The Digital Voice Lab in Paris

Bodies On Stage: Acting Confronting Technologies conferenceAs June busts out across the European Union, I have just joined fellow Digital Dramaturgy Lab member Sebastian Samur in a hot and humid Paris, France to co-present a paper at the Bodies On Stage: Acting Confronting Technologies conference held at the Université Sorbonne Nouvelle Paris 3. Our presentation — Moi qui parle à moi-même dans le numérique / Auditory Alienation and Liberation for the Intermedial Performer — documents the results of our recent Digital Voice Lab experiments — a component of Sebastian’s ongoing Voice Exchange forum at The Centre For Drama, Theatre and Performance Studies (University of Toronto), in which we explored the creative and dramaturgical potential of actors working with electronic voice modulation (a.k.a. ‘voice mask’) tools — such as pitch-shifting and time delay —to develop new characters or (alternatively) new approaches to performing well-known characters, such as Shakespeare’s Hamlet.

Here is Sebastian explaining our digital ‘voice mask’ research (in French) during a conference break.

Speed, meditation, time & technology

As rumours begin to spread about the approach of summer, the University of Toronto’s Digital Dramaturgy Lab (DDL) has been presenting Stare. Print. Blue. (Voyeuring the apparatus)a durational and intermedial performance environment — over three days in the ‘Pleasure Room’ at Digifest Toronto 2015. Stare. Print. Blue. is a meditative provocation of slowness in an age of rapidly intensifying acceleration. As an immersive and technologically mediated environment, it seeks to challenge the endurance capabilities of a single performer by forcing concentration on absolute slowness of movement, while focusing the viewer’s attention on experiences of time as mediated by and through digital technology. 

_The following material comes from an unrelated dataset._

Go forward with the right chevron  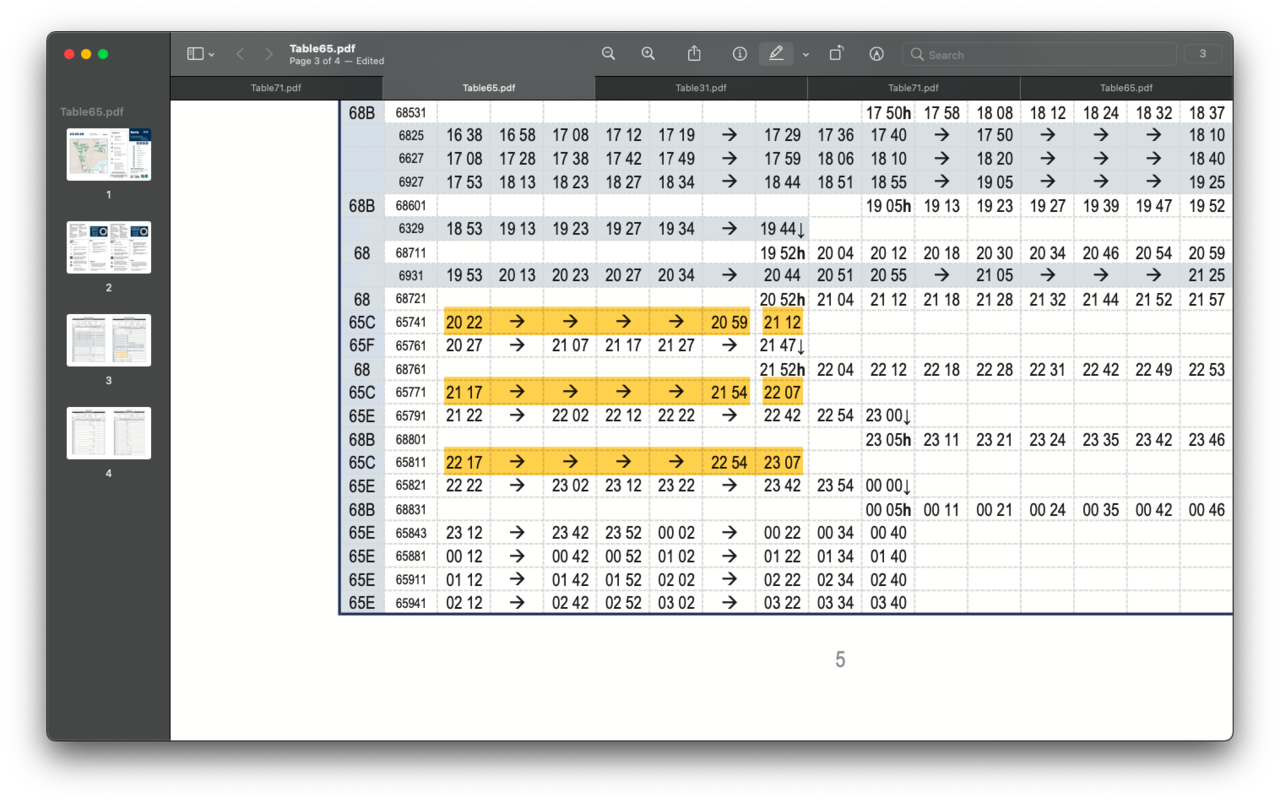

My soundscape design focused specifically on creating an immersive and meditative listening space with a dual function — first, as means of encouraging a meditative experiencing of ‘slowness’ within viewer perception, and second, as a audio-temporal framework capable of helping the solo performer maintain both the slow pacing of their physical movements and their mental focus for the duration of their experience within the installation space.

The ‘DDL@Digifest’ collaborative team includes Antje Budde, Nazli Ahktari, Monty Martin, Michael Reinhart, William J Mackwood, Karyn McCallum, Alfred Renaud, Don Sinclair, and (myself) Richard Windeyer.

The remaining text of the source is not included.